I heard the tramp of his party on their orderly march along the road from the house. Their steps died away, and all was very still. I looked round the hall; there was nobody but myself. I rose and looked into the kitchen; it was empty. Mouraki had kept his word: we were alone. In front there were sentries, behind there were sentries, but the house was mine. Hope rose again, strong and urgent, in my heart, as my eyes fell on the spot under the staircase, where lay the entrance to the secret passage. I looked at my watch; it was eleven o’clock. The wind blew softly, the night was fine, a crescent moon was just visible through the narrow windows. The time was come, the time left free by Mouraki’s strange oversight.

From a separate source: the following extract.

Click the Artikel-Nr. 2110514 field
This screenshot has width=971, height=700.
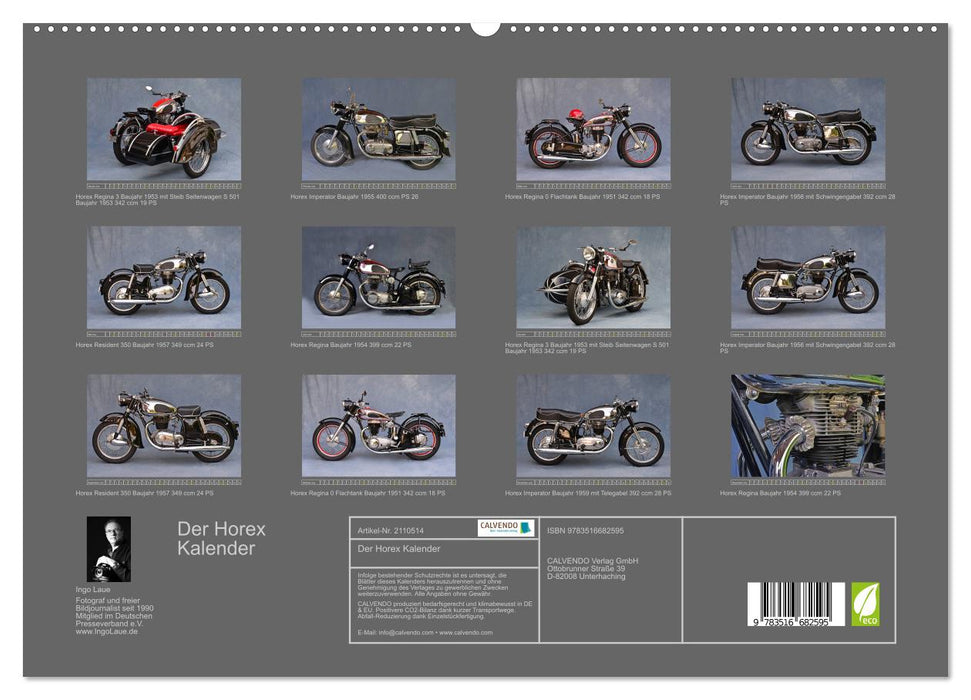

It was then, and then only, that a sudden gleam of enlightenment, a sudden chilling suspicion, fell upon me, transforming my hope to fear, my triumph to doubt and misgiving. Was Mouraki Pasha the man to be guilty of an oversight, of so plain an oversight? When an enemy leaves open an obvious retreat, is it always by oversight? When he seems to indicate a way of safety, is the way safe? These disturbing thoughts crowded on me as I sat, and I looked now at the entrance to the secret passage with new eyes.
The sentries were behind the house, the sentrieswere in front of the house; in neither direction was there any chance of escape. One way was open—the passage—and that one way only. And I asked the question of myself, framing the words in an inarticulate low whisper, ‘Is this way a trap?’
‘You fool—you fool—you fool!’ I cried, beating my fist on the wooden table.
For if that way were a trap, then there was no way of safety, and the last hope was gone. Had Mouraki indeed thought of the passage only as a mediæval curiosity? Well, were notoubliettes, down which a man went and was seen no more, also a mediæval curiosity?